# Problem statement:
Rewrite the items as a numbered list, from the line containing "Click the Description" through the last line of the items, both included. Leave out blank lines.

· · · ·

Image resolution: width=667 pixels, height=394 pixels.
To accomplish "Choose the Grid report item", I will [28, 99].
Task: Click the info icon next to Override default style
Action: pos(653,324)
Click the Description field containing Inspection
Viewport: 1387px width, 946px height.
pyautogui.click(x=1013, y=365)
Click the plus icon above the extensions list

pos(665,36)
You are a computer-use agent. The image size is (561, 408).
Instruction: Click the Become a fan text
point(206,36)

· · · ·

# Solved problem:
1. Click the Description field containing Inspection
2. Viewport: 1387px width, 946px height.
3. pyautogui.click(x=1013, y=365)
4. Click the plus icon above the extensions list
5. pos(665,36)
6. You are a computer-use agent. The image size is (561, 408).
7. Instruction: Click the Become a fan text
8. point(206,36)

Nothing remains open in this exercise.